**Exercise goal:** A line qualifies if it holds the string "agent". Copy every qualifying line from the records.

**Data section:**
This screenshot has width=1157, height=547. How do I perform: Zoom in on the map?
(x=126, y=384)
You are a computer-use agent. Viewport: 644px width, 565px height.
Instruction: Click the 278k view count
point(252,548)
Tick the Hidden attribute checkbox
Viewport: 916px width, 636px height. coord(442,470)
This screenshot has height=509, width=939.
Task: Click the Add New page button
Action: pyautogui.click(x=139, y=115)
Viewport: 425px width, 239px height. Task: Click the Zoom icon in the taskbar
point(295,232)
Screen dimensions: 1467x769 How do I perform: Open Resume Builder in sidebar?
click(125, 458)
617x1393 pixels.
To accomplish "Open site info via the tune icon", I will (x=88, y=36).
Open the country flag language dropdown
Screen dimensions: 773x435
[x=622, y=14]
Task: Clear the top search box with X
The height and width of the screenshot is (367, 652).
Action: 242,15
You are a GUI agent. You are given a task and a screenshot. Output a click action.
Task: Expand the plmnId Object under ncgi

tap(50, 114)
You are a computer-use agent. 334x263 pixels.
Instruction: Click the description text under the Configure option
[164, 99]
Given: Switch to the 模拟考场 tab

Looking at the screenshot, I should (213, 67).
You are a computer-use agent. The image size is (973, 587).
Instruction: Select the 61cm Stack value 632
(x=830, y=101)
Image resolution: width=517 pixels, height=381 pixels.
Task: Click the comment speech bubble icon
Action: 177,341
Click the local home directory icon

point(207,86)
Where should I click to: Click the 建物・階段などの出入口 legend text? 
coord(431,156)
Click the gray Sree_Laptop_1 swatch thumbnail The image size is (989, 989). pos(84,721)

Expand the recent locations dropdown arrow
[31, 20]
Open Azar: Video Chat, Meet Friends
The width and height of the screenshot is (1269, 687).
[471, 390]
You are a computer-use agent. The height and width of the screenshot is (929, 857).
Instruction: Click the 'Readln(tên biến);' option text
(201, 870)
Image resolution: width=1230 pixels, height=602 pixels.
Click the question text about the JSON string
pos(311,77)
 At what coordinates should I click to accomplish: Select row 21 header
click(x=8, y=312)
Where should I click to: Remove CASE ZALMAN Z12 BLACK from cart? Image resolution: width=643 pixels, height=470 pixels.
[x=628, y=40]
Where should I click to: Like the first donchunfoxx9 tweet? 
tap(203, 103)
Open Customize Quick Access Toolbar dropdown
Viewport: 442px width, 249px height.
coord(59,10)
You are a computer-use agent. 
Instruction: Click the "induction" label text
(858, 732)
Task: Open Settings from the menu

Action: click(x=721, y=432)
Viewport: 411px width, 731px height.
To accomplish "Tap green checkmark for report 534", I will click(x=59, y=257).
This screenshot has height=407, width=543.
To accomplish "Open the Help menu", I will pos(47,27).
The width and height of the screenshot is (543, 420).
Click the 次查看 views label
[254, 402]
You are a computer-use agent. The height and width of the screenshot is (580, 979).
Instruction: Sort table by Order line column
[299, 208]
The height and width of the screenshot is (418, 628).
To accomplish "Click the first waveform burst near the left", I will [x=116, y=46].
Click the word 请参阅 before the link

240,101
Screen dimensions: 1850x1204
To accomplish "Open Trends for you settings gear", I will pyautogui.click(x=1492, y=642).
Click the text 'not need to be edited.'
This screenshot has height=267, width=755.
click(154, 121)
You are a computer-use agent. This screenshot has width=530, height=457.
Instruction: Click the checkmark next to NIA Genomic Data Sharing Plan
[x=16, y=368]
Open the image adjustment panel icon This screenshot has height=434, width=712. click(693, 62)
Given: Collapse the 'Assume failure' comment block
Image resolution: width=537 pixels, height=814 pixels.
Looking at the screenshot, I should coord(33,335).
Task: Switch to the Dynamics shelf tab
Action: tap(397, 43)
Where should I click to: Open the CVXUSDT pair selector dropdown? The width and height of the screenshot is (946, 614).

**Written reply:**
You are a computer-use agent. Viewport: 644px width, 565px height.
You are a GUI agent. You are given a task and a screenshot. Output a click action.
You are a computer-use agent. 334x263 pixels.
You are a computer-use agent. The image size is (973, 587).
You are a computer-use agent. The height and width of the screenshot is (929, 857).
You are a computer-use agent. 
You are a computer-use agent. The height and width of the screenshot is (580, 979).
You are a computer-use agent. This screenshot has width=530, height=457.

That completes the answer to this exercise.